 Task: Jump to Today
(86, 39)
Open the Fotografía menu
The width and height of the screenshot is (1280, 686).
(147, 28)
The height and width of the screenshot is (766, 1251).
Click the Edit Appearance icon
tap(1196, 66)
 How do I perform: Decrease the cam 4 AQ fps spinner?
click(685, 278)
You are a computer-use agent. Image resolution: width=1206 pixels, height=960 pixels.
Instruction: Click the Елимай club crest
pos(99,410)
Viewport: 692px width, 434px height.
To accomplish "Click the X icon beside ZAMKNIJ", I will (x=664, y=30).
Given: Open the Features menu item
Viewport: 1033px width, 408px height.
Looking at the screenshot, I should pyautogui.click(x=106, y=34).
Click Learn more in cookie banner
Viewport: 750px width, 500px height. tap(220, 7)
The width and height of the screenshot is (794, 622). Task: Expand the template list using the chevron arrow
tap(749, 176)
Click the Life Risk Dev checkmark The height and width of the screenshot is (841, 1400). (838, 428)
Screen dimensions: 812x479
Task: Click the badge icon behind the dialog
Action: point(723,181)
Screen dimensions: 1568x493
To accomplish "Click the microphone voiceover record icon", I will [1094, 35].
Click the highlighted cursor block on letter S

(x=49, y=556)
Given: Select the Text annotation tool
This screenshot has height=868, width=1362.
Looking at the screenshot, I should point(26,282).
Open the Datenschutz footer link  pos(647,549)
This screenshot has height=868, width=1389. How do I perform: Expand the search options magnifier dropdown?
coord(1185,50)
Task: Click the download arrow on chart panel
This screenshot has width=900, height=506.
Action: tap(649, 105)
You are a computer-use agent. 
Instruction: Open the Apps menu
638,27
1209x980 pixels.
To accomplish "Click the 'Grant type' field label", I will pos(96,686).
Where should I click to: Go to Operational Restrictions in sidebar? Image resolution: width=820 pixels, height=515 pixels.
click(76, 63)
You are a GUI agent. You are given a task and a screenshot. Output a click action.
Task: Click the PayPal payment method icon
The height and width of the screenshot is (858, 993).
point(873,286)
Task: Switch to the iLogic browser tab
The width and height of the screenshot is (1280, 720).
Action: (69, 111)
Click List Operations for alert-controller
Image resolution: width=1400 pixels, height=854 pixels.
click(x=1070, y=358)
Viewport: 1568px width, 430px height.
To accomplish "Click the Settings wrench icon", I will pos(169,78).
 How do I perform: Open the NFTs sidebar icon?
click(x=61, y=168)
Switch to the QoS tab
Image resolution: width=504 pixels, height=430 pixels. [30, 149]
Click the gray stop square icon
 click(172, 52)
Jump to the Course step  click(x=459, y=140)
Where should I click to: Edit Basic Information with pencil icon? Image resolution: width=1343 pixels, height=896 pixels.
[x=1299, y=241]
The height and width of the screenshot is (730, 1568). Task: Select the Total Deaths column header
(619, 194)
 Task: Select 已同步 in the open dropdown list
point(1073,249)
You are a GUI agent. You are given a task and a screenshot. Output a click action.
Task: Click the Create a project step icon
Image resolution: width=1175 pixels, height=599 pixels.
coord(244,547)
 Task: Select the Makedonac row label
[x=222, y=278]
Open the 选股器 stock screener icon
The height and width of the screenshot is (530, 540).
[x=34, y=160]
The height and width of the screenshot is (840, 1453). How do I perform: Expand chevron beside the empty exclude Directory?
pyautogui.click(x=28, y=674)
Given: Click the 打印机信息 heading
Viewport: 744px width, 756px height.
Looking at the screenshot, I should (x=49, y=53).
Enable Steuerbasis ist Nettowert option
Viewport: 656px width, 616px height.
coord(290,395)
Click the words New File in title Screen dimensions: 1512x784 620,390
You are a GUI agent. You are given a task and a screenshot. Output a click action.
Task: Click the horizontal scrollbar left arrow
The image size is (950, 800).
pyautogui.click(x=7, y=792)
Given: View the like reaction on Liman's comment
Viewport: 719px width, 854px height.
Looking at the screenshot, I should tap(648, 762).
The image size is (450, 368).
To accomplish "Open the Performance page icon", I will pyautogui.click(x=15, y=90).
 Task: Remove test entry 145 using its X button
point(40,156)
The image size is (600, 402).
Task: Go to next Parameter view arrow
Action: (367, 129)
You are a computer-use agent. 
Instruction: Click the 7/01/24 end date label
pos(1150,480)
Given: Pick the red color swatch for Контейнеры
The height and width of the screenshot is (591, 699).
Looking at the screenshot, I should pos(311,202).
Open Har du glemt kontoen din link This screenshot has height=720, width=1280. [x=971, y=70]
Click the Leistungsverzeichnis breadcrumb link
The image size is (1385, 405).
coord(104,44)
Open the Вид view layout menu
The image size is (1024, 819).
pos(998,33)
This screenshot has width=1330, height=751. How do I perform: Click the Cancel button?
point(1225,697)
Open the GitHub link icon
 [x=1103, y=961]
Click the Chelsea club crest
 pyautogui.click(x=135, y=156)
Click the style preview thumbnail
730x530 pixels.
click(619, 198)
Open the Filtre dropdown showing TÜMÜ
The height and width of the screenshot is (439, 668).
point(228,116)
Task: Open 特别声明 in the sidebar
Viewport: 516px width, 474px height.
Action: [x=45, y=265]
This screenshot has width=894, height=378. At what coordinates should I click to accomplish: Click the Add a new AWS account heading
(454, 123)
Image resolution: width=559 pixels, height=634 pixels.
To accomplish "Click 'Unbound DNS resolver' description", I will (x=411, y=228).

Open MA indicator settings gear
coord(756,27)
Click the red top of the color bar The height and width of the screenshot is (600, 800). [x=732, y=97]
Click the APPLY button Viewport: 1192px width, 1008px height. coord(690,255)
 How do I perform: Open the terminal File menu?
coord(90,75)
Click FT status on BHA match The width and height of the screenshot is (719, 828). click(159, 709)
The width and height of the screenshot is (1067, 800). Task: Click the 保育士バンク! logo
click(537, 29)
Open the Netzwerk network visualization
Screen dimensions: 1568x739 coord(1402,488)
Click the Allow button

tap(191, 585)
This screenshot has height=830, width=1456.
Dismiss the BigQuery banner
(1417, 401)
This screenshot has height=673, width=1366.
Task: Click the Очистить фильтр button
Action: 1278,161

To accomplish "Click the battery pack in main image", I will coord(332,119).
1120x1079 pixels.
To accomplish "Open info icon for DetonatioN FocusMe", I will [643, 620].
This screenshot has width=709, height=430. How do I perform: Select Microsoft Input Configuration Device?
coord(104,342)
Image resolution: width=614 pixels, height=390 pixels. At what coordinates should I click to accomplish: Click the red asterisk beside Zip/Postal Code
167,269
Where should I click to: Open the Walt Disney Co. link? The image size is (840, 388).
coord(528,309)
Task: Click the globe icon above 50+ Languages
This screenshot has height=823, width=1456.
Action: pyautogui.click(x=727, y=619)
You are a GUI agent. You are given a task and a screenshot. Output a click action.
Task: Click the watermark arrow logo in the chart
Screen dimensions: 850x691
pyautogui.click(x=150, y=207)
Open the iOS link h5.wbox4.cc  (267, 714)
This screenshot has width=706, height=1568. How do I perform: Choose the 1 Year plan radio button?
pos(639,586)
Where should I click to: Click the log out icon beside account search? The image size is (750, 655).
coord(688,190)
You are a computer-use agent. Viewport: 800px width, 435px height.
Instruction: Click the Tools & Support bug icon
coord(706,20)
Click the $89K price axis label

## Task details
Render every line above as a Markdown table with two columns, Row and Line, where Row numbers each line in order, and leave out the blank lines.

## Correct response
| Row | Line |
|---|---|
| 1 |  Task: Jump to Today |
| 2 | (86, 39) |
| 3 | Open the Fotografía menu |
| 4 | The width and height of the screenshot is (1280, 686). |
| 5 | (147, 28) |
| 6 | The height and width of the screenshot is (766, 1251). |
| 7 | Click the Edit Appearance icon |
| 8 | tap(1196, 66) |
| 9 |  How do I perform: Decrease the cam 4 AQ fps spinner? |
| 10 | click(685, 278) |
| 11 | You are a computer-use agent. Image resolution: width=1206 pixels, height=960 pixels. |
| 12 | Instruction: Click the Елимай club crest |
| 13 | pos(99,410) |
| 14 | Viewport: 692px width, 434px height. |
| 15 | To accomplish "Click the X icon beside ZAMKNIJ", I will (x=664, y=30). |
| 16 | Given: Open the Features menu item |
| 17 | Viewport: 1033px width, 408px height. |
| 18 | Looking at the screenshot, I should pyautogui.click(x=106, y=34). |
| 19 | Click Learn more in cookie banner |
| 20 | Viewport: 750px width, 500px height. tap(220, 7) |
| 21 | The width and height of the screenshot is (794, 622). Task: Expand the template list using the chevron arrow |
| 22 | tap(749, 176) |
| 23 | Click the Life Risk Dev checkmark The height and width of the screenshot is (841, 1400). (838, 428) |
| 24 | Screen dimensions: 812x479 |
| 25 | Task: Click the badge icon behind the dialog |
| 26 | Action: point(723,181) |
| 27 | Screen dimensions: 1568x493 |
| 28 | To accomplish "Click the microphone voiceover record icon", I will [1094, 35]. |
| 29 | Click the highlighted cursor block on letter S |
| 30 | (x=49, y=556) |
| 31 | Given: Select the Text annotation tool |
| 32 | This screenshot has height=868, width=1362. |
| 33 | Looking at the screenshot, I should point(26,282). |
| 34 | Open the Datenschutz footer link  pos(647,549) |
| 35 | This screenshot has height=868, width=1389. How do I perform: Expand the search options magnifier dropdown? |
| 36 | coord(1185,50) |
| 37 | Task: Click the download arrow on chart panel |
| 38 | This screenshot has width=900, height=506. |
| 39 | Action: tap(649, 105) |
| 40 | You are a computer-use agent.  |
| 41 | Instruction: Open the Apps menu |
| 42 | 638,27 |
| 43 | 1209x980 pixels. |
| 44 | To accomplish "Click the 'Grant type' field label", I will pos(96,686). |
| 45 | Where should I click to: Go to Operational Restrictions in sidebar? Image resolution: width=820 pixels, height=515 pixels. |
| 46 | click(76, 63) |
| 47 | You are a GUI agent. You are given a task and a screenshot. Output a click action. |
| 48 | Task: Click the PayPal payment method icon |
| 49 | The height and width of the screenshot is (858, 993). |
| 50 | point(873,286) |
| 51 | Task: Switch to the iLogic browser tab |
| 52 | The width and height of the screenshot is (1280, 720). |
| 53 | Action: (69, 111) |
| 54 | Click List Operations for alert-controller |
| 55 | Image resolution: width=1400 pixels, height=854 pixels. |
| 56 | click(x=1070, y=358) |
| 57 | Viewport: 1568px width, 430px height. |
| 58 | To accomplish "Click the Settings wrench icon", I will pos(169,78). |
| 59 |  How do I perform: Open the NFTs sidebar icon? |
| 60 | click(x=61, y=168) |
| 61 | Switch to the QoS tab |
| 62 | Image resolution: width=504 pixels, height=430 pixels. [30, 149] |
| 63 | Click the gray stop square icon |
| 64 |  click(172, 52) |
| 65 | Jump to the Course step  click(x=459, y=140) |
| 66 | Where should I click to: Edit Basic Information with pencil icon? Image resolution: width=1343 pixels, height=896 pixels. |
| 67 | [x=1299, y=241] |
| 68 | The height and width of the screenshot is (730, 1568). Task: Select the Total Deaths column header |
| 69 | (619, 194) |
| 70 |  Task: Select 已同步 in the open dropdown list |
| 71 | point(1073,249) |
| 72 | You are a GUI agent. You are given a task and a screenshot. Output a click action. |
| 73 | Task: Click the Create a project step icon |
| 74 | Image resolution: width=1175 pixels, height=599 pixels. |
| 75 | coord(244,547) |
| 76 |  Task: Select the Makedonac row label |
| 77 | [x=222, y=278] |
| 78 | Open the 选股器 stock screener icon |
| 79 | The height and width of the screenshot is (530, 540). |
| 80 | [x=34, y=160] |
| 81 | The height and width of the screenshot is (840, 1453). How do I perform: Expand chevron beside the empty exclude Directory? |
| 82 | pyautogui.click(x=28, y=674) |
| 83 | Given: Click the 打印机信息 heading |
| 84 | Viewport: 744px width, 756px height. |
| 85 | Looking at the screenshot, I should (x=49, y=53). |
| 86 | Enable Steuerbasis ist Nettowert option |
| 87 | Viewport: 656px width, 616px height. |
| 88 | coord(290,395) |
| 89 | Click the words New File in title Screen dimensions: 1512x784 620,390 |
| 90 | You are a GUI agent. You are given a task and a screenshot. Output a click action. |
| 91 | Task: Click the horizontal scrollbar left arrow |
| 92 | The image size is (950, 800). |
| 93 | pyautogui.click(x=7, y=792) |
| 94 | Given: View the like reaction on Liman's comment |
| 95 | Viewport: 719px width, 854px height. |
| 96 | Looking at the screenshot, I should tap(648, 762). |
| 97 | The image size is (450, 368). |
| 98 | To accomplish "Open the Performance page icon", I will pyautogui.click(x=15, y=90). |
| 99 |  Task: Remove test entry 145 using its X button |
| 100 | point(40,156) |
| 101 | The image size is (600, 402). |
| 102 | Task: Go to next Parameter view arrow |
| 103 | Action: (367, 129) |
| 104 | You are a computer-use agent.  |
| 105 | Instruction: Click the 7/01/24 end date label |
| 106 | pos(1150,480) |
| 107 | Given: Pick the red color swatch for Контейнеры |
| 108 | The height and width of the screenshot is (591, 699). |
| 109 | Looking at the screenshot, I should pos(311,202). |
| 110 | Open Har du glemt kontoen din link This screenshot has height=720, width=1280. [x=971, y=70] |
| 111 | Click the Leistungsverzeichnis breadcrumb link |
| 112 | The image size is (1385, 405). |
| 113 | coord(104,44) |
| 114 | Open the Вид view layout menu |
| 115 | The image size is (1024, 819). |
| 116 | pos(998,33) |
| 117 | This screenshot has width=1330, height=751. How do I perform: Click the Cancel button? |
| 118 | point(1225,697) |
| 119 | Open the GitHub link icon |
| 120 |  [x=1103, y=961] |
| 121 | Click the Chelsea club crest |
| 122 |  pyautogui.click(x=135, y=156) |
| 123 | Click the style preview thumbnail |
| 124 | 730x530 pixels. |
| 125 | click(619, 198) |
| 126 | Open the Filtre dropdown showing TÜMÜ |
| 127 | The height and width of the screenshot is (439, 668). |
| 128 | point(228,116) |
| 129 | Task: Open 特别声明 in the sidebar |
| 130 | Viewport: 516px width, 474px height. |
| 131 | Action: [x=45, y=265] |
| 132 | This screenshot has width=894, height=378. At what coordinates should I click to accomplish: Click the Add a new AWS account heading |
| 133 | (454, 123) |
| 134 | Image resolution: width=559 pixels, height=634 pixels. |
| 135 | To accomplish "Click 'Unbound DNS resolver' description", I will (x=411, y=228). |
| 136 | Open MA indicator settings gear |
| 137 | coord(756,27) |
| 138 | Click the red top of the color bar The height and width of the screenshot is (600, 800). [x=732, y=97] |
| 139 | Click the APPLY button Viewport: 1192px width, 1008px height. coord(690,255) |
| 140 |  How do I perform: Open the terminal File menu? |
| 141 | coord(90,75) |
| 142 | Click FT status on BHA match The width and height of the screenshot is (719, 828). click(159, 709) |
| 143 | The width and height of the screenshot is (1067, 800). Task: Click the 保育士バンク! logo |
| 144 | click(537, 29) |
| 145 | Open the Netzwerk network visualization |
| 146 | Screen dimensions: 1568x739 coord(1402,488) |
| 147 | Click the Allow button |
| 148 | tap(191, 585) |
| 149 | This screenshot has height=830, width=1456. |
| 150 | Dismiss the BigQuery banner |
| 151 | (1417, 401) |
| 152 | This screenshot has height=673, width=1366. |
| 153 | Task: Click the Очистить фильтр button |
| 154 | Action: 1278,161 |
| 155 | To accomplish "Click the battery pack in main image", I will coord(332,119). |
| 156 | 1120x1079 pixels. |
| 157 | To accomplish "Open info icon for DetonatioN FocusMe", I will [643, 620]. |
| 158 | This screenshot has width=709, height=430. How do I perform: Select Microsoft Input Configuration Device? |
| 159 | coord(104,342) |
| 160 | Image resolution: width=614 pixels, height=390 pixels. At what coordinates should I click to accomplish: Click the red asterisk beside Zip/Postal Code |
| 161 | 167,269 |
| 162 | Where should I click to: Open the Walt Disney Co. link? The image size is (840, 388). |
| 163 | coord(528,309) |
| 164 | Task: Click the globe icon above 50+ Languages |
| 165 | This screenshot has height=823, width=1456. |
| 166 | Action: pyautogui.click(x=727, y=619) |
| 167 | You are a GUI agent. You are given a task and a screenshot. Output a click action. |
| 168 | Task: Click the watermark arrow logo in the chart |
| 169 | Screen dimensions: 850x691 |
| 170 | pyautogui.click(x=150, y=207) |
| 171 | Open the iOS link h5.wbox4.cc  (267, 714) |
| 172 | This screenshot has width=706, height=1568. How do I perform: Choose the 1 Year plan radio button? |
| 173 | pos(639,586) |
| 174 | Where should I click to: Click the log out icon beside account search? The image size is (750, 655). |
| 175 | coord(688,190) |
| 176 | You are a computer-use agent. Viewport: 800px width, 435px height. |
| 177 | Instruction: Click the Tools & Support bug icon |
| 178 | coord(706,20) |
| 179 | Click the $89K price axis label |